Avec le recul de quasiment un mois et demi de mise en pratique, les enseignants, les 170 élèves et le principal Pierrick Villard font d’ores et déjà quelques constats… « Je ne confisque plus de téléphone depuis la rentrée, ce que j’étais obligé de faire en permanence les années précédentes, explique le principal. Dans la cour, il y a moins de conflits, l’ambiance est plus sereine. Il faut bien comprendre que les chamailleries, les petites disputes entre élèves, qui tendent à se prolonger, à s’amplifier et à s’envenimer en dehors du temps scolaire, ont presque toujours pour origine les réseaux sociaux. Le taux d’équipement en téléphonie mobile de nos élèves, qui augmente bien sûr de la sixième à la troisième, est de 75 %. Des parents sont venus exprimer leur gratitude pour cette aide apportée par le collège dans la lutte qu’ils mènent de leur côté contre le comportement addictif de leur enfant… ». Pour Louna et Anouck (qui dépose ici son mobile dans son casier), élèves de troisième au collège du Haut-Allier, la pause numérique expérimentée depuis la rentrée par leur établissement est un pas vers une certaine « libération ».
De fait, depuis le lever - le mobile fait office de réveil - et jusqu’au coucher, le téléphone est omniprésent dans la vie de nombre d’élèves, messages et autres notifications affluant sans répit tout au long du jour. Louna a fait le choix de ne plus apporter son portable au collège. Quant à son amie Anouck, élève de troisième, elle dépose son mobile dans son casier, à son arrivée. « Je consulte mon téléphone en me levant, dans le car scolaire et dès la sortie des cours, je vais voir mes messages, je regarde des vidéos sur TikTok, j’écoute de la musique, explique la collégienne. Le soir après les cours, mon mobile est sur mon bureau quand je fais mes devoirs. Après le repas, je vais me coucher avec. J’ai du mal à me concentrer, à entrer dans la lecture d’un vrai livre. C’est dur de dire stop ». Les deux copines constatent que la pause numérique leur permet de « décrocher », de parler davantage entre elles.

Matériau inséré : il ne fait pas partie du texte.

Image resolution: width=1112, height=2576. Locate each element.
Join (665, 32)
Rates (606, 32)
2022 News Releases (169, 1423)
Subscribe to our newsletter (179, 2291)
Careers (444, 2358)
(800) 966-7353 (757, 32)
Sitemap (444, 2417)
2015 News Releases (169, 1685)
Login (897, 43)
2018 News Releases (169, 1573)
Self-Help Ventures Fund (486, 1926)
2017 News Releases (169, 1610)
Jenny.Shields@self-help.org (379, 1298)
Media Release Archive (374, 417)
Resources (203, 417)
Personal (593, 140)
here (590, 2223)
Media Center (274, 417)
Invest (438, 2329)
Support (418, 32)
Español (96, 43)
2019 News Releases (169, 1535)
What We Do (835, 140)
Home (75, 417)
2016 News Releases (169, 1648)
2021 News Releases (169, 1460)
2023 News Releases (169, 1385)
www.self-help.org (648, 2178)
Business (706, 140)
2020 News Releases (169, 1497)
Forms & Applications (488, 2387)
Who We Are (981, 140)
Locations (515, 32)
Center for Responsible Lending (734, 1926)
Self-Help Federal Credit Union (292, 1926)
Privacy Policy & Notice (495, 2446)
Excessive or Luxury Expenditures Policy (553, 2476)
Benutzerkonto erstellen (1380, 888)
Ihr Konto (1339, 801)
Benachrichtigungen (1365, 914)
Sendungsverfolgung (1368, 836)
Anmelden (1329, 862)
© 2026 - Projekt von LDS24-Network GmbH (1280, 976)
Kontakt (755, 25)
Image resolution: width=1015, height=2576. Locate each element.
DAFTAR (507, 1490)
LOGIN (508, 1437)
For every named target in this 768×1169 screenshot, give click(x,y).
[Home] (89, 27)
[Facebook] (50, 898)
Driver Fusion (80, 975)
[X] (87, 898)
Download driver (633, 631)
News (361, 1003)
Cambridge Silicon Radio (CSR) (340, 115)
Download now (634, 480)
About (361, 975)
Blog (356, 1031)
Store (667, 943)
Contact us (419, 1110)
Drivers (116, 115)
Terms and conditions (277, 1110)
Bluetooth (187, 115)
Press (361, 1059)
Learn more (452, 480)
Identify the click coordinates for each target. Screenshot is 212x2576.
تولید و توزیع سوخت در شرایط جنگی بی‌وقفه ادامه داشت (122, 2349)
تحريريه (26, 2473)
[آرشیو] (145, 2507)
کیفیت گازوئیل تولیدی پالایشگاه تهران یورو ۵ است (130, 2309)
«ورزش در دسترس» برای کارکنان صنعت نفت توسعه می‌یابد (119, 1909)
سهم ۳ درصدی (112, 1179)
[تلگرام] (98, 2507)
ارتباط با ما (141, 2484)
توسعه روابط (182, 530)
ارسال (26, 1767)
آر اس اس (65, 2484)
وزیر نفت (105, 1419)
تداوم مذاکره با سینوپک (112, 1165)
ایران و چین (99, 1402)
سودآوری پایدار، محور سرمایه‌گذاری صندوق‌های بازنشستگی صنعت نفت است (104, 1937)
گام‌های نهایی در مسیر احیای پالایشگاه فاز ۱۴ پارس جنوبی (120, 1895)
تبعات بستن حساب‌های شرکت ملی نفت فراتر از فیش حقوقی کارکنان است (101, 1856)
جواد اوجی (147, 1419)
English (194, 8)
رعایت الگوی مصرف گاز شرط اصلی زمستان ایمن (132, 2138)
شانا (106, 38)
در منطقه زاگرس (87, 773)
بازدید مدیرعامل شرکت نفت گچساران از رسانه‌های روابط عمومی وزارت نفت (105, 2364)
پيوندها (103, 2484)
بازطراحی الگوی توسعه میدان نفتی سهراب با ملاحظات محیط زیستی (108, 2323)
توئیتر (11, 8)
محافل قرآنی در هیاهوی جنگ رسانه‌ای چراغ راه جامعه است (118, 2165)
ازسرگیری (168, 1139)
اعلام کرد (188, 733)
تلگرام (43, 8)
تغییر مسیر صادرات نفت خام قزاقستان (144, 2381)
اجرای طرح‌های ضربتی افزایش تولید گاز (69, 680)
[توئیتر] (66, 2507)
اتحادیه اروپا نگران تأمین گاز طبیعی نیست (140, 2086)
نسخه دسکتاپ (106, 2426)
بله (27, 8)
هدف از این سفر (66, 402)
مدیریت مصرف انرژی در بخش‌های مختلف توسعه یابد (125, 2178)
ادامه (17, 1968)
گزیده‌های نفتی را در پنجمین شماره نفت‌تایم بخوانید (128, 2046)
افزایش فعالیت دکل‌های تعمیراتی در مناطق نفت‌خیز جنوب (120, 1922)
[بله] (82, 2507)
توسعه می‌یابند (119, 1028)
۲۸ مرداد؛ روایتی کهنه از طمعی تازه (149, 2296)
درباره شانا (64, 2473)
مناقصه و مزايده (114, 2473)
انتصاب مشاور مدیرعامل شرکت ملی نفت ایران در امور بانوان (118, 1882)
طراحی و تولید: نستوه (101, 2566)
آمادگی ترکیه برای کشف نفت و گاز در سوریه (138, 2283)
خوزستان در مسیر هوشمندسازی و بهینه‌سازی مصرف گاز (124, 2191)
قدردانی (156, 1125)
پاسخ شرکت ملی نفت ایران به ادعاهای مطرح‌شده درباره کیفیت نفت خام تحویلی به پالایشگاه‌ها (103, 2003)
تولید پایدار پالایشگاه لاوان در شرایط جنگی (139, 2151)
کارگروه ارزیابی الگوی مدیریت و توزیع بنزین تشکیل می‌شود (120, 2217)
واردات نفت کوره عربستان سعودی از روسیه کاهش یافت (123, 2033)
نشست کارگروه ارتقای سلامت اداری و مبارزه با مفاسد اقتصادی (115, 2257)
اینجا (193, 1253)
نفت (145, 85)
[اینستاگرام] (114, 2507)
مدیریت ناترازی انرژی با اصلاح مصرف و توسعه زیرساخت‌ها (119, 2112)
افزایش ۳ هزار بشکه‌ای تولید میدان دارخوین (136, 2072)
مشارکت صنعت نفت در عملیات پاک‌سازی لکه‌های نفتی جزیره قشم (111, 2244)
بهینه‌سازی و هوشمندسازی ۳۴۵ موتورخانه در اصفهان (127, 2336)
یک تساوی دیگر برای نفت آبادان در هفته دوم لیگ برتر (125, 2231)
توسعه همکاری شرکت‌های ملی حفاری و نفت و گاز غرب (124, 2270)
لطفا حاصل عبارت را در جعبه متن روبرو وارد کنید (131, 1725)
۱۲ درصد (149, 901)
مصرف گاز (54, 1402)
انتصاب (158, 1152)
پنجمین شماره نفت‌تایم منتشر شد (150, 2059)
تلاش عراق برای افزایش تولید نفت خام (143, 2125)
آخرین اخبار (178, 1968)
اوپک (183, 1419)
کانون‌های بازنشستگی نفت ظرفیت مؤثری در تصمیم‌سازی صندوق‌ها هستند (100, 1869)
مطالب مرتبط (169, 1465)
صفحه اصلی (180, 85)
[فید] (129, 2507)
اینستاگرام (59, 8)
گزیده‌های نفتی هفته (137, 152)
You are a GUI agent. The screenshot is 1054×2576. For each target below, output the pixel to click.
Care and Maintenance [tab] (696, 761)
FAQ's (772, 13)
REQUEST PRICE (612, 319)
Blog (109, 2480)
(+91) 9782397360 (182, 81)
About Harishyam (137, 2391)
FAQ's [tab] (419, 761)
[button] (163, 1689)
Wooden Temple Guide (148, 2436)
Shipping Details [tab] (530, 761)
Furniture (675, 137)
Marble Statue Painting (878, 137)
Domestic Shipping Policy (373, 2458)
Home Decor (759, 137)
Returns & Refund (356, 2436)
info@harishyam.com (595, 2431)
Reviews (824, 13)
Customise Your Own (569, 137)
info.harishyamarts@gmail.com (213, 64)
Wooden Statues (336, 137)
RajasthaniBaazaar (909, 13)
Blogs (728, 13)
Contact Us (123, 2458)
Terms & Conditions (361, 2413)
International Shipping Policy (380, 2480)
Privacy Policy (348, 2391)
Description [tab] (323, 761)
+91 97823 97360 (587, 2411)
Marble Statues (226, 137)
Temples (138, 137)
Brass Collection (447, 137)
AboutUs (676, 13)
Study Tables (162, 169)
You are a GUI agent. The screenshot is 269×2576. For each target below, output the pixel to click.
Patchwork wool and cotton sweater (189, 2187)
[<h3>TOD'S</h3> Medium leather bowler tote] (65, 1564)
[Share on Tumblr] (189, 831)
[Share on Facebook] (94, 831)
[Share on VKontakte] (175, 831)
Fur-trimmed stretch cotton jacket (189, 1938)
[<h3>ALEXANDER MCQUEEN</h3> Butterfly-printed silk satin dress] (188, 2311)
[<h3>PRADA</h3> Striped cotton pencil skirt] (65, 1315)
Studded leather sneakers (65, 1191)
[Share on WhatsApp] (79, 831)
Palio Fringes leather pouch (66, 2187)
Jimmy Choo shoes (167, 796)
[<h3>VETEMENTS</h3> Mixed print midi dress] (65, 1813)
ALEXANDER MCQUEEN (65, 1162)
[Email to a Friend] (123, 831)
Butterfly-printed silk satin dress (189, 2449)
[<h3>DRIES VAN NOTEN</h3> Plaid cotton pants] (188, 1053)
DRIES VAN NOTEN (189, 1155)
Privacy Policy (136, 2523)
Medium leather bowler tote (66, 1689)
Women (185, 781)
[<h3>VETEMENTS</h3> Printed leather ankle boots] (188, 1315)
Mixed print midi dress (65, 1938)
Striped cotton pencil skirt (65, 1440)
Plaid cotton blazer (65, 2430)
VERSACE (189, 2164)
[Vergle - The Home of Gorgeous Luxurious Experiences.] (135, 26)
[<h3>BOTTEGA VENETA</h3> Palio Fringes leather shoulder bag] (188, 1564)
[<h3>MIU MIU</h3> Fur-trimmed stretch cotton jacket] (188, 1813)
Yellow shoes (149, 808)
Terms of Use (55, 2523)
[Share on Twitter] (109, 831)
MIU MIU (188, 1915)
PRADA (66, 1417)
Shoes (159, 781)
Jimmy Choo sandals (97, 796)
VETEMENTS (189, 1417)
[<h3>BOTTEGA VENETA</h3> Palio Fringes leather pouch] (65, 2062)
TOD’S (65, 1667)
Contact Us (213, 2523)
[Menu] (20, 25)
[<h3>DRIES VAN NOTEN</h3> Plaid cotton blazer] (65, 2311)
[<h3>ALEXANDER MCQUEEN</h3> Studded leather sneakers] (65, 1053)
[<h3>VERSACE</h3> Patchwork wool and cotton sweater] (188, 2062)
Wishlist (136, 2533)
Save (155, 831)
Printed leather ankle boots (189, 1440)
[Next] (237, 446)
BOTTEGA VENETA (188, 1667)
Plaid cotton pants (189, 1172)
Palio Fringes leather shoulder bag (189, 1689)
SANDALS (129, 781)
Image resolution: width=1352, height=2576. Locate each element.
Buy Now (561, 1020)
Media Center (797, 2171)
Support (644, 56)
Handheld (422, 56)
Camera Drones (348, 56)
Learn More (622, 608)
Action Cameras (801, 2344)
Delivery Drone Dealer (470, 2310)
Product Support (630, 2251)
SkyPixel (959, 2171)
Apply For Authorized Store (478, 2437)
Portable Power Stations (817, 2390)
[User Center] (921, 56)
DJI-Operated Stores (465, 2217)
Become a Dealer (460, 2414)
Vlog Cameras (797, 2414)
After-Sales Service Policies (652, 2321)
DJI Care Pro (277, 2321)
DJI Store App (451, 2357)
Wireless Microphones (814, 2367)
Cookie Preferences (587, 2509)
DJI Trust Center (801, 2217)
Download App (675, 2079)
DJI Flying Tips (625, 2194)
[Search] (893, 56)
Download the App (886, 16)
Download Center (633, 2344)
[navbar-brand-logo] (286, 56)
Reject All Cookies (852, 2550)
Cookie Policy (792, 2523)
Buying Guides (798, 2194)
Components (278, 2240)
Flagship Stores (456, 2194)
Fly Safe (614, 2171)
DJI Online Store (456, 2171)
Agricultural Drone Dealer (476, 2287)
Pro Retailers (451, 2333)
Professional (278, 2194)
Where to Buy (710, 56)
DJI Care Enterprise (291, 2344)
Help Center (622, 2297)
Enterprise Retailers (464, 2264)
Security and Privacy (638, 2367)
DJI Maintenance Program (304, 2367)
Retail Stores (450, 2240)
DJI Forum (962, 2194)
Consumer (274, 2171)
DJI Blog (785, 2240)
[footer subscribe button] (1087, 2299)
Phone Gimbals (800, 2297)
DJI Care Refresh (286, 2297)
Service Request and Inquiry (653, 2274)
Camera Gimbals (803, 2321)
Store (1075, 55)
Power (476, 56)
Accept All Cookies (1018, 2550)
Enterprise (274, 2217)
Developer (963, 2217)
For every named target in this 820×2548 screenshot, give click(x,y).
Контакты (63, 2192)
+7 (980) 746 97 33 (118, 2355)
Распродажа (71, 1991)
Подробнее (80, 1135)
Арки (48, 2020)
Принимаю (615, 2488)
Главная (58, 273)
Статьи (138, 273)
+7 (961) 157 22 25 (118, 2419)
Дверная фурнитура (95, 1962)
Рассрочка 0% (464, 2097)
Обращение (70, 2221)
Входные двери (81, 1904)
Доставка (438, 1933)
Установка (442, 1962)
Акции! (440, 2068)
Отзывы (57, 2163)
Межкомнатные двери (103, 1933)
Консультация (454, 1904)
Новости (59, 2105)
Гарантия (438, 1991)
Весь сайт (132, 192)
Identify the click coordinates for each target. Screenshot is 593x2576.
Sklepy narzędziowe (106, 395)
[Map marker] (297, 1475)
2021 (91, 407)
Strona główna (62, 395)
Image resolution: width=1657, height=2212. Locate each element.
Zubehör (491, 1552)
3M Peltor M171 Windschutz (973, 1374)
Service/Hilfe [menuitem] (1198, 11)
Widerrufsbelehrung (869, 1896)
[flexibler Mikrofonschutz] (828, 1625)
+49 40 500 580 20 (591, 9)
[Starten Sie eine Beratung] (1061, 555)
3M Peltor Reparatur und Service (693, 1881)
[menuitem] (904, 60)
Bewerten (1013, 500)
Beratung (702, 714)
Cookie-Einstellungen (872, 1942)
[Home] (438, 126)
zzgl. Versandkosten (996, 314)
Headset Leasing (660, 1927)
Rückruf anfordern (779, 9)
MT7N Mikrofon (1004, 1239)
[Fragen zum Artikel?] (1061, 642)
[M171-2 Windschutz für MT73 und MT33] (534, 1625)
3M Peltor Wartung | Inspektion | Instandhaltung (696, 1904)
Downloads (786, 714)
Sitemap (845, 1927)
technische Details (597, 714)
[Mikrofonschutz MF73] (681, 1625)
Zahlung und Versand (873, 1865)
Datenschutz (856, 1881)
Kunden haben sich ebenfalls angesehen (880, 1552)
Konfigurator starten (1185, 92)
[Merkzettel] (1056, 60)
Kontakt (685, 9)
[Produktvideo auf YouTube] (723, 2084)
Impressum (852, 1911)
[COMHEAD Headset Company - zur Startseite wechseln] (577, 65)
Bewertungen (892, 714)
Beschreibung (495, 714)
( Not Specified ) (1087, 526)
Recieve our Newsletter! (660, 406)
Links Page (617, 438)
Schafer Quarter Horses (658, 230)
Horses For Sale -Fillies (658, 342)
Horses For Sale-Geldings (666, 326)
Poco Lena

Trouble de l’attention Au collège public langeadois, autour de 75 % d'élèves sont équipés en téléphonie mobile. Depuis la rentrée, près de 50% d'entre eux laissent désormais leur portable à la maison.Pour Tatiana Dumas, professeur de lettres et de latin au collège, l’usage des écrans et la fréquentation intempestive des réseaux sociaux détournent très clairement les élèves de l’écrit, support indispensable aux apprentissages, entraînant troubles de l’attention, problèmes de mémorisation, formatage de la pensée, mésestime de soi… « Certains réseaux sociaux sont très fréquentés par nos élèves, induisant un autre rapport au temps et à la syntaxe, insiste le professeur. En tant qu’enseignante, je suis tout à fait favorable à la pause numérique. Je m’efforce d’ailleurs d’utiliser les écrans avec parcimonie dans le cadre de mes cours. Par ailleurs, la mise en place du quart d’heure de lecture quotidien me semble très pertinente. Nous essayons de développer d’autres automatismes afin que les élèves sortent leur livre plutôt que leur portable ». Il y a quelques jours, une élève de quatrième est venue spontanément pousser la porte du principal. « Elle voulait me remercier, ajoute Pierrick Villard. Avant, elle passait 6 à 7 heures par jour sur son mobile. Elle a compris qu’elle n’en avait pas tant besoin que ça. Elle s’est mise à lire le soir ».